12. As of April 5, 2004, the Applicant made available to holders of the Ordinary Shares copies of a prospectus (the "European Prospectus"), identical in substance to the U.S. Prospectus, and an Offer and Listing Document (the "OLD"), both of which were approved by Euronext Amsterdam and in respect of which the Dutch Authority for the Financial Markets had issued a statement of "no further comments". A public announcement in a national Dutch newspaper indicated where and how holders of Ordinary Shares may obtain a copy of the European Prospectus and the OLD free of charge.

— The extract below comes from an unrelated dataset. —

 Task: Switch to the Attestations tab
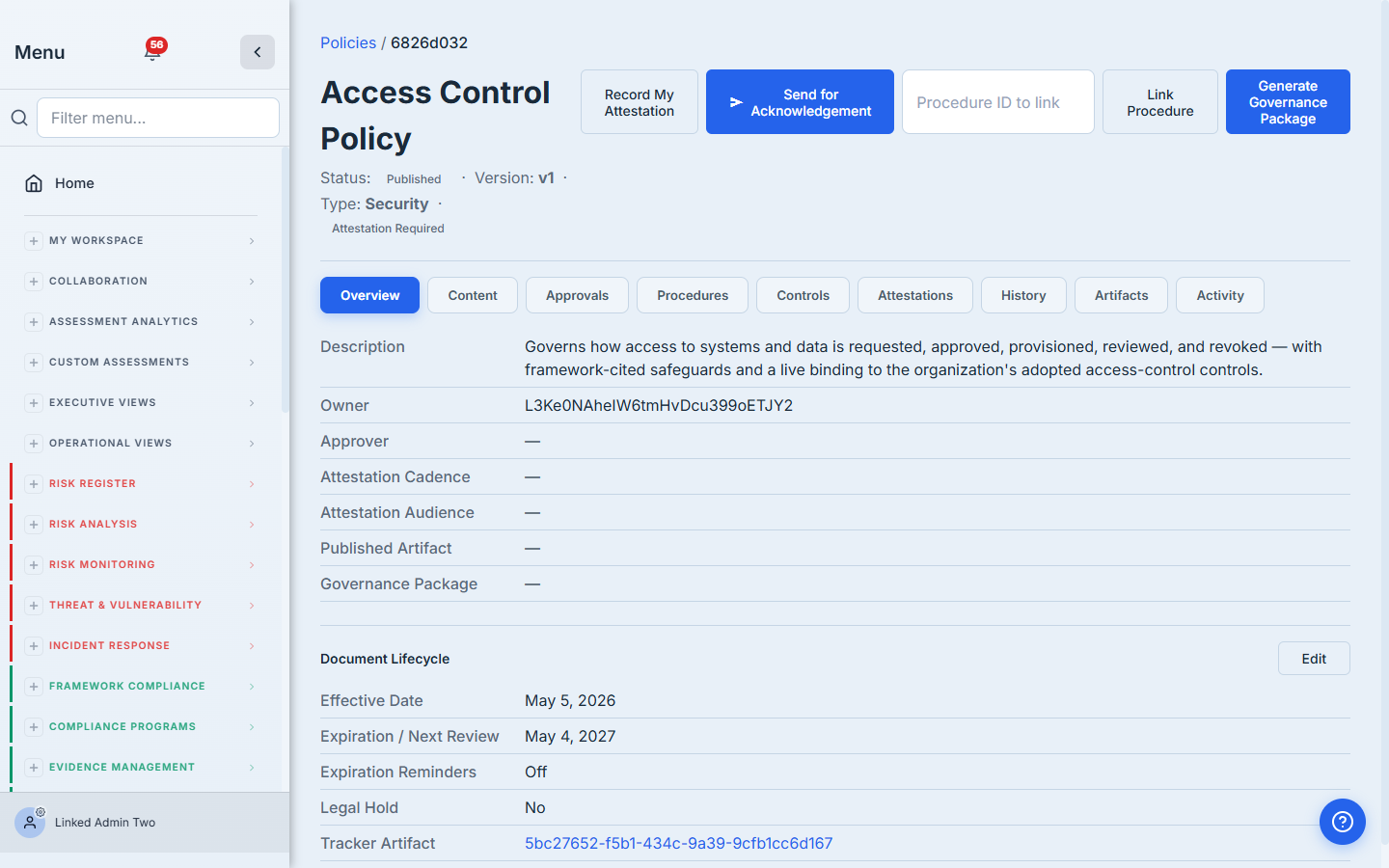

13. As of March 24, 2004 there are four registered holders of New York Registry Shares with addresses in Ontario holding an aggregate of 325 shares and one registered holder of New York Registry Shares with an address in Quebec holding 375 shares.

14. As of April 27, 2004 there were 533 beneficial holders of New York Registry Shares with an address in Canada holding an aggregate of 380,715, representing approximately 0.8% of the issued and outstanding Common Shares, who hold shares through participant accounts of The Depository Trust Company.

15. As permitted by Dutch law, the Ordinary Shares are in bearer form, and the Target does not maintain a share register for these shares. Accordingly, any information about the Target's shareholdings in Canada can only be determined on a limited inquiry basis. ABN Amro Bank N.V. ("ABN"), as custodian in the Dutch clearing system for the Ordinary Shares, estimates that shareholders holding Ordinary Shares through its accounts in the Dutch clearing system represent approximately 30-40% of holders of the Ordinary Shares. Of such 30-40%, there are 11 Canadian holders holding an aggregate of 3,460 Ordinary Shares. The Applicant is unable to determine the Jurisdiction in which the Canadian holders of the Ordinary Shares reside.

16. The Applicant's belief, after due inquiry of the Target, is that, as of April 26, 2004, there are approximately 549 shareholders resident in Canada holding in the aggregate 384,875 Common Shares, together representing approximately 0.82% of the Common Shares outstanding.

17. A public announcement in a national Canadian newspaper will specify where and how shareholders may obtain a copy of the material relating to the Offer free of charge.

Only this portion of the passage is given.